Hiya, I've recently moved to Calgary from the UK and am finding it hard finding places to make friends. Does anyone have any suggestions because although our home is lovely, i'm getting sick of looking at it?  I have tried some websites but they don't seem to be very active. I'm a 30 year old married mum of 1 who loves being active outdoors as much as i love a gossip and cup of tea  
Any help would be fab!


----------



## Lianth (Jul 25, 2013)

Kerrie82 said:


> Hiya, I've recently moved to Calgary from the UK and am finding it hard finding places to make friends. Does anyone have any suggestions because although our home is lovely, i'm getting sick of looking at it?  I have tried some websites but they don't seem to be very active. I'm a 30 year old married mum of 1 who loves being active outdoors as much as i love a gossip and cup of tea
> Any help would be fab!


Just messaged you privately


----------



## Kerrie82 (Jul 24, 2013)

Sorry but i don't seem to be able to reply. Maybe i haven't posted enough on here yet or something!?! 

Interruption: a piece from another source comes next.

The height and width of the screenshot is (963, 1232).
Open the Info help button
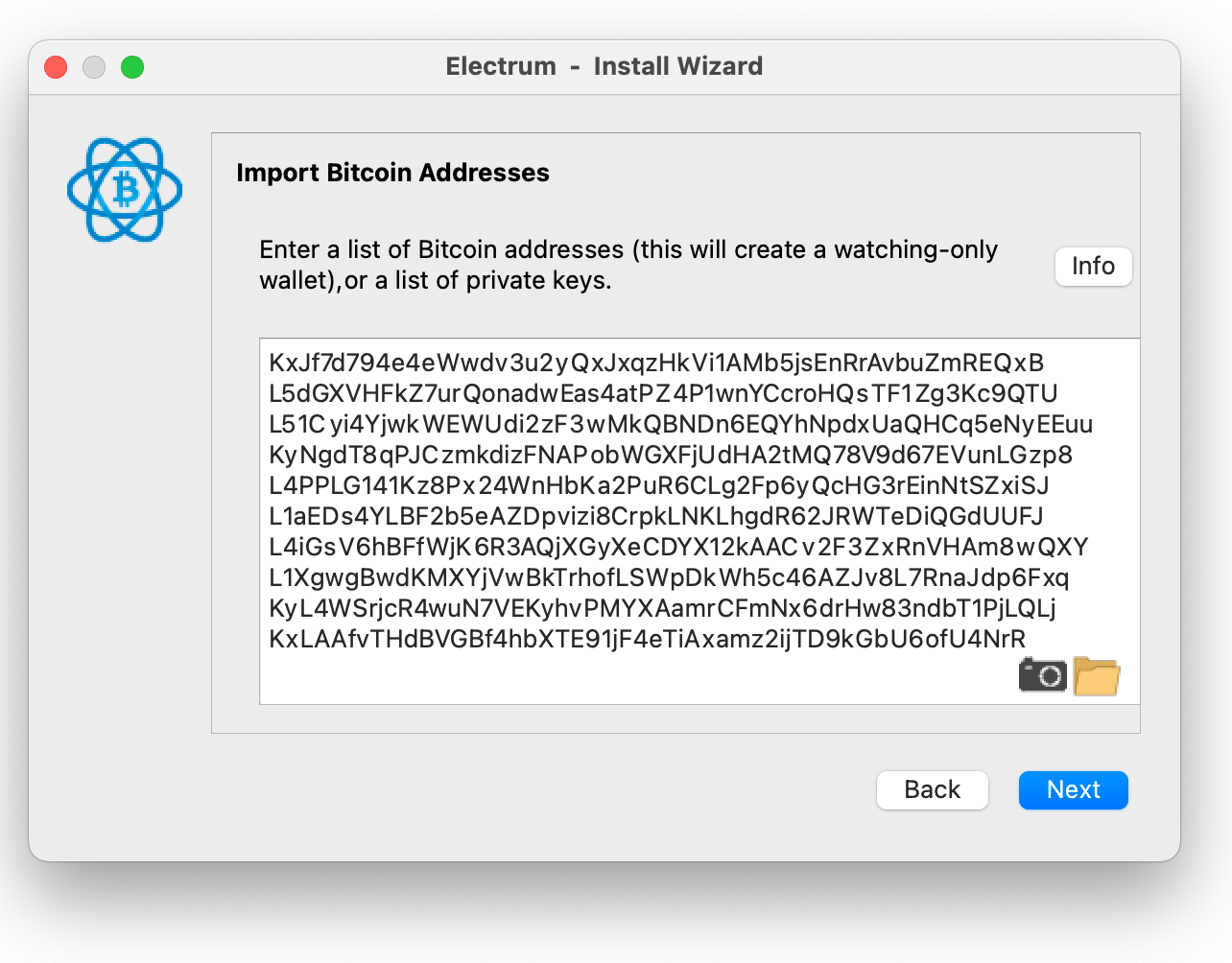tap(1093, 266)
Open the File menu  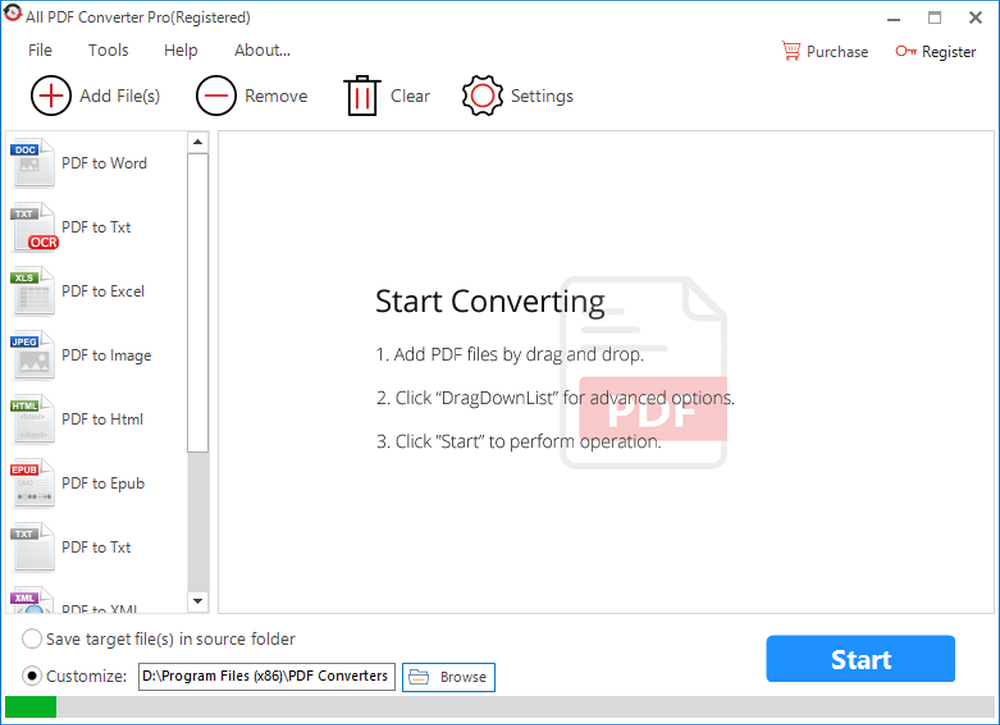coord(40,50)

I'm down in the South SW so quite a way from yours but i'd be more than happy to meet up for a cuppa sometime. Is there any other way to reply privately or how many posts do i need to do? I think i've done 4 or 5 now.


----------



## emma329 (May 21, 2012)

Hi Kerrie, it looks like my husband is in the process of receiving a job offer so we are hoping to be moving to calgary very soon. I am 35, my husband is 42 and we will also be coming over with a 16yr old son too (my step son), it would be nice to keep in touch to help us both build friendships xx Emma


----------



## Lianth (Jul 25, 2013)

Kerrie82 said:


> Sorry but i don't seem to be able to reply. Maybe i haven't posted enough on here yet or something!?!
> 
> I'm down in the South SW so quite a way from yours but i'd be more than happy to meet up for a cuppa sometime. Is there any other way to reply privately or how many posts do i need to do? I think i've done 4 or 5 now.


Think you may need to have posted so many times before you can reply. Maybe try again and see if it will let you. 

Would live to have.a chat and cuppa, I drive so not a problem meeting up.


----------



## emma329 (May 21, 2012)

Thank you so much for that Mark.How long have you lived out there?Are you in Calgary?We r looking at making friends with people who are already out there too.Be great to keep in touch if interested.My husband is a joiner,I will be a house wife for a bit as I have a baby on the way and I also have a step son of 16yrs too x


----------



## emma329 (May 21, 2012)

Mark,we r looking at renting for a while first.Can you advise us where to look online gor the better properties x we are thinking of a condo apartment to begin with.Thanks


----------